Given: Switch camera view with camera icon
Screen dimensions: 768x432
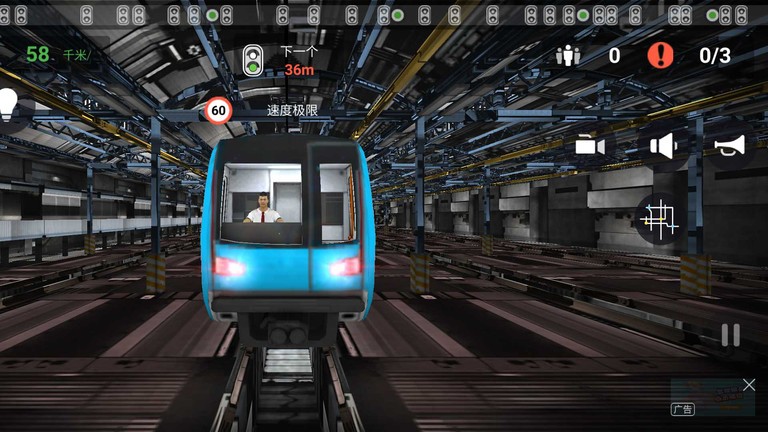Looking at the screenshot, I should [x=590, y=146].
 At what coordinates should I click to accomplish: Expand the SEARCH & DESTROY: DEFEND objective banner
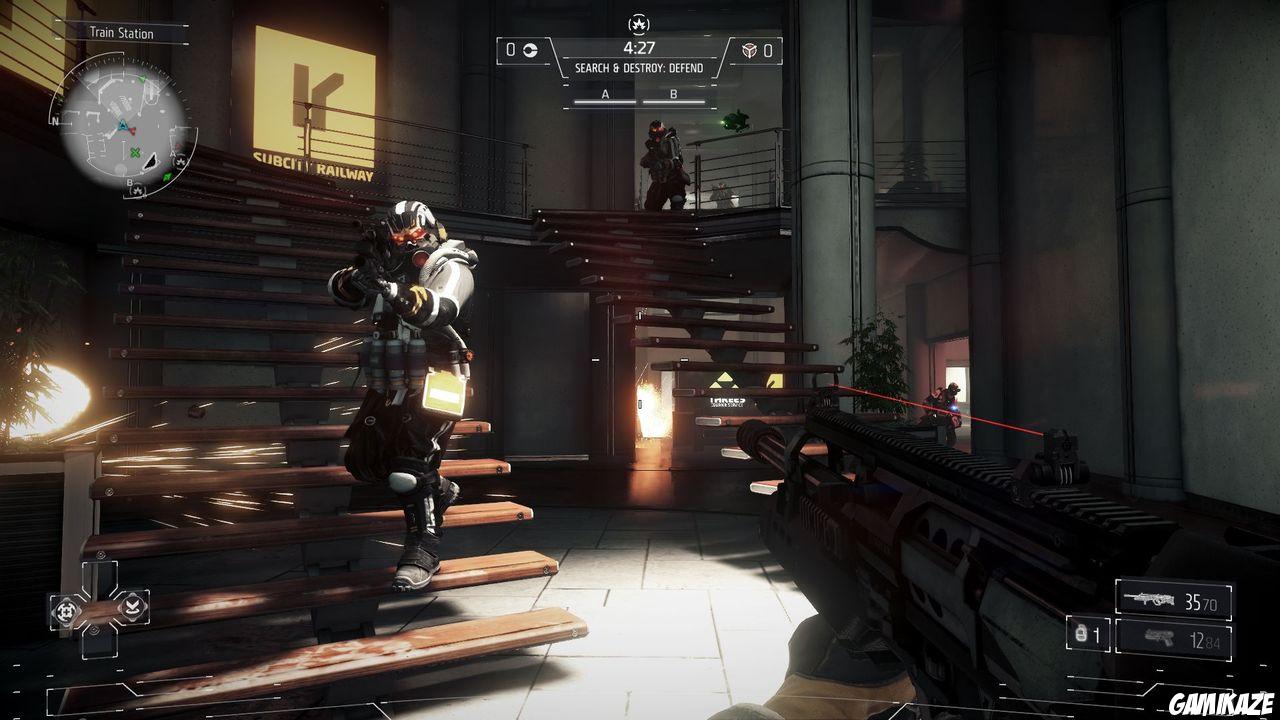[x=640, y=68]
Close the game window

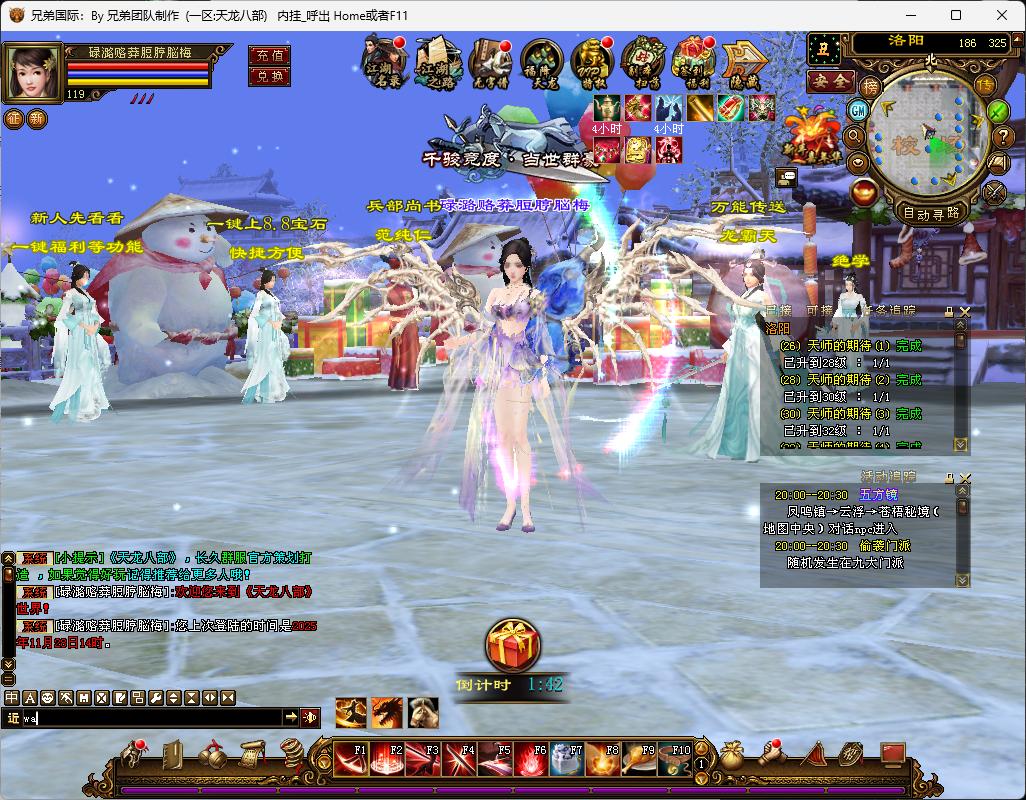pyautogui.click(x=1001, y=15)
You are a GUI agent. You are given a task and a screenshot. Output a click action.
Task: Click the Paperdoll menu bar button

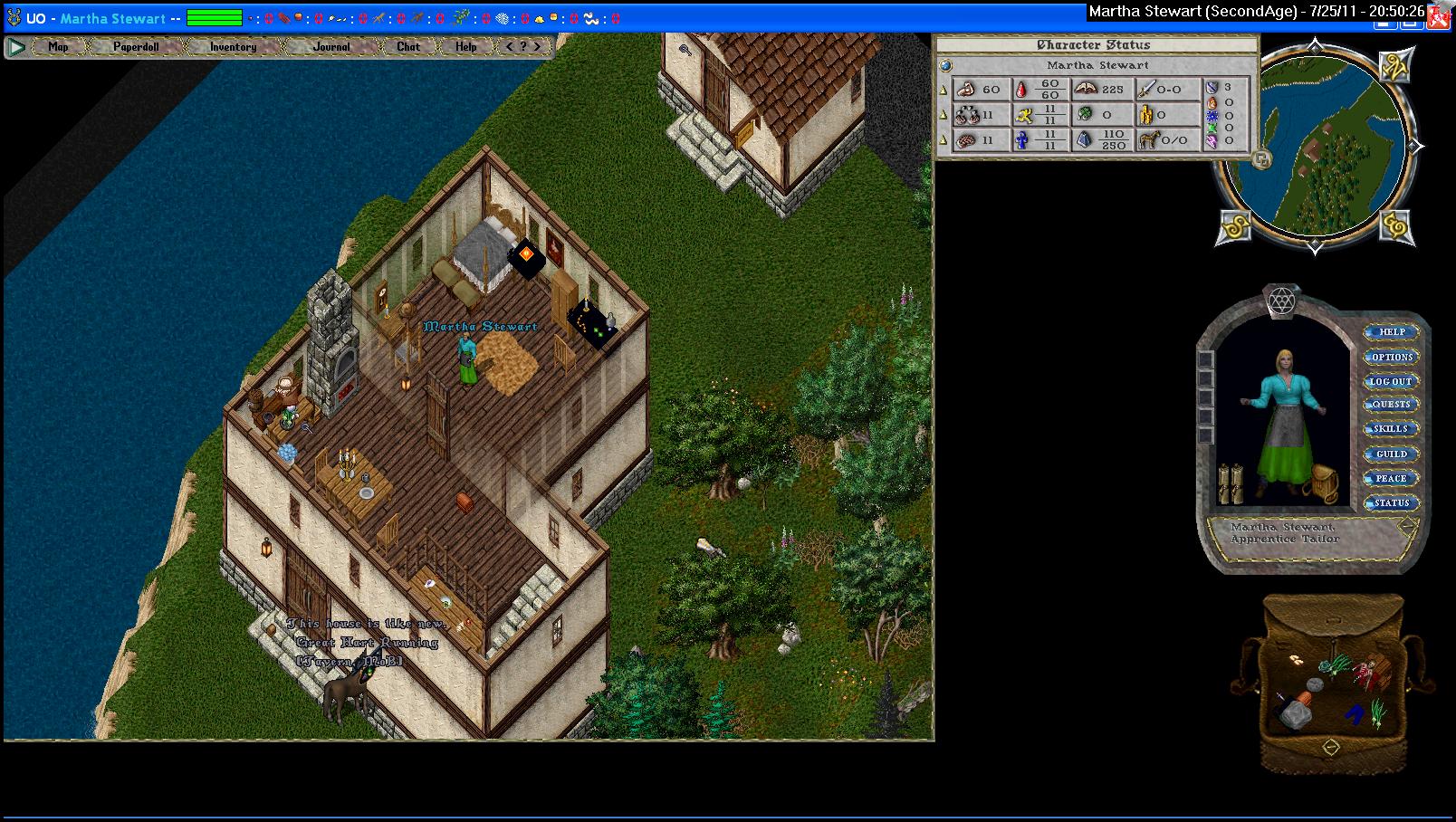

######

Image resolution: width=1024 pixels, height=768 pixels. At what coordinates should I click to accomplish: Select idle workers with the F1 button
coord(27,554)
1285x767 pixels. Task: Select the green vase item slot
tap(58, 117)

######

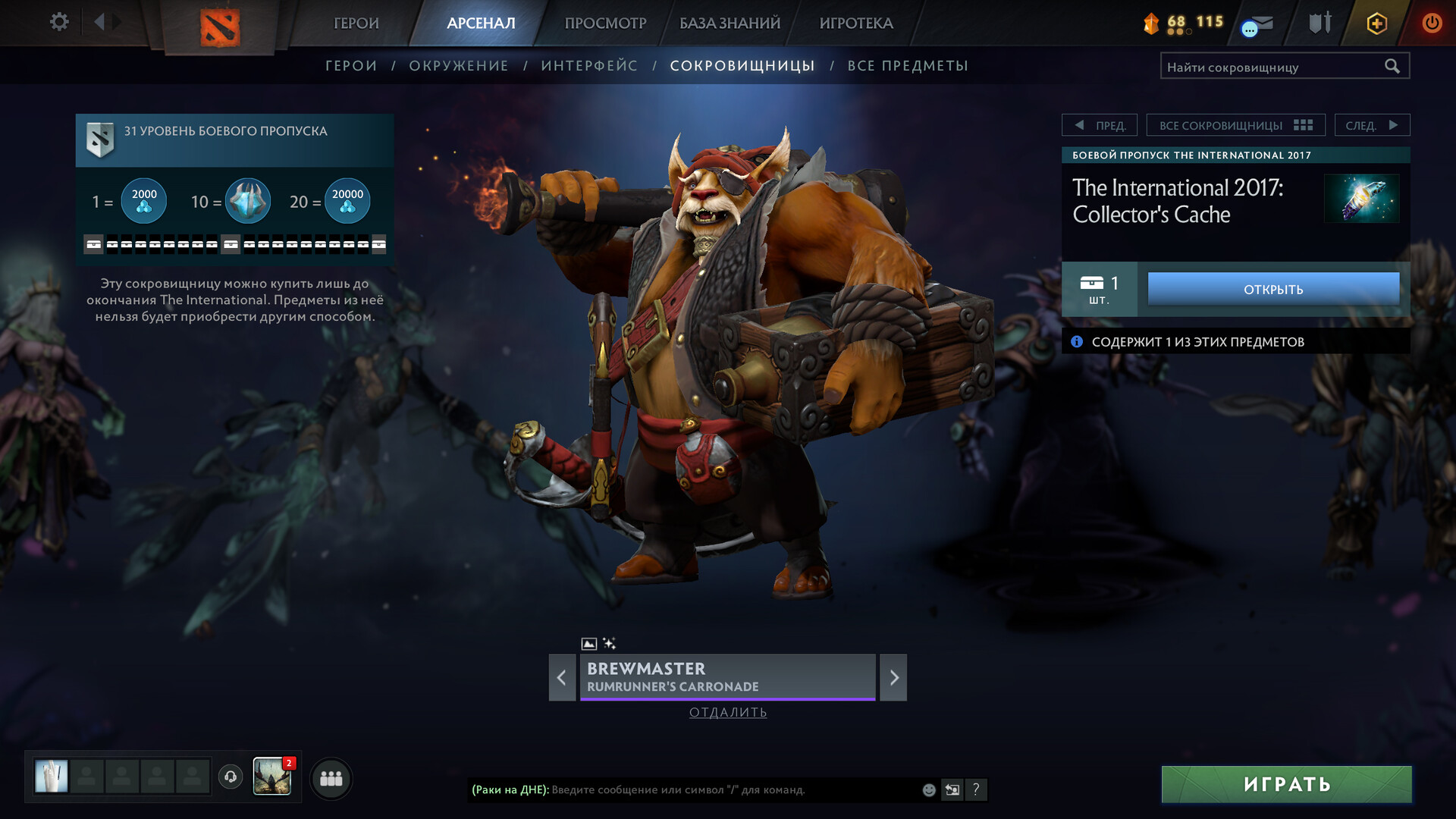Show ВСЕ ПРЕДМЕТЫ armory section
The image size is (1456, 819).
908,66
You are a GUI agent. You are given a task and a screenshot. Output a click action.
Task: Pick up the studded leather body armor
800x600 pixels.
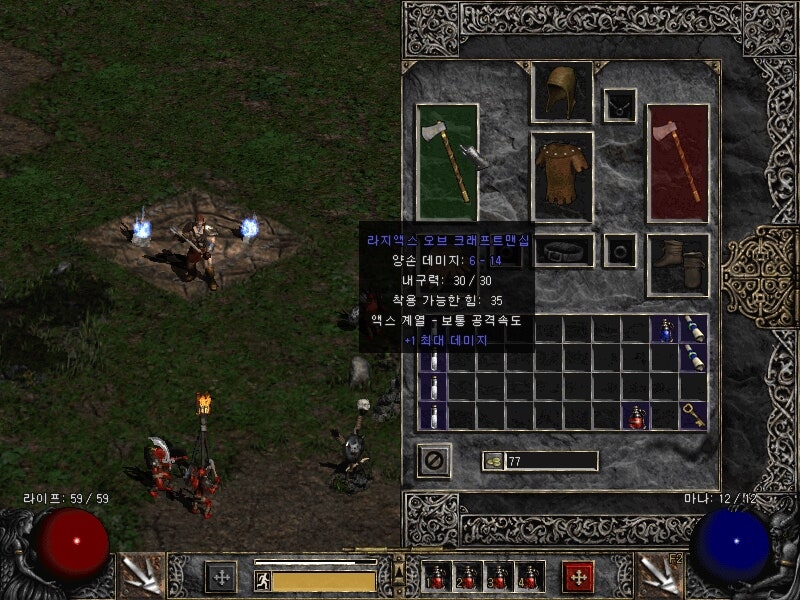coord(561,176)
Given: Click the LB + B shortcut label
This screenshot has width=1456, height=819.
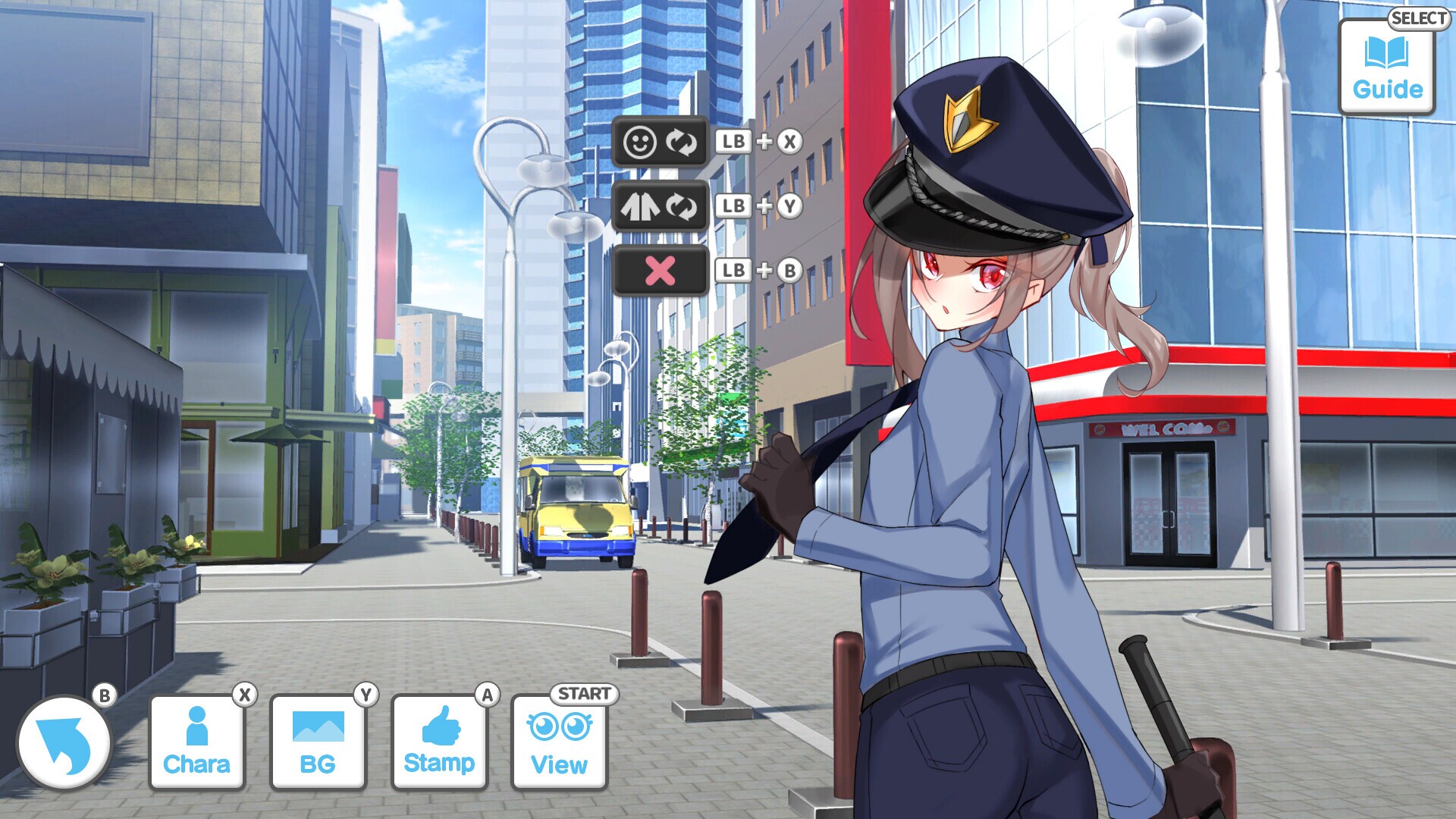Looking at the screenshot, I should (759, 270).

######

Reproduce the items from the line with "Show ВСЕ ПРЕДМЕТЫ armory section" up to and including the line with "coord(561,176)", leaving the pictures out.

- THE COMPLETED TASK:
Show ВСЕ ПРЕДМЕТЫ armory section
The image size is (1456, 819).
908,66
You are a GUI agent. You are given a task and a screenshot. Output a click action.
Task: Pick up the studded leather body armor
800x600 pixels.
coord(561,176)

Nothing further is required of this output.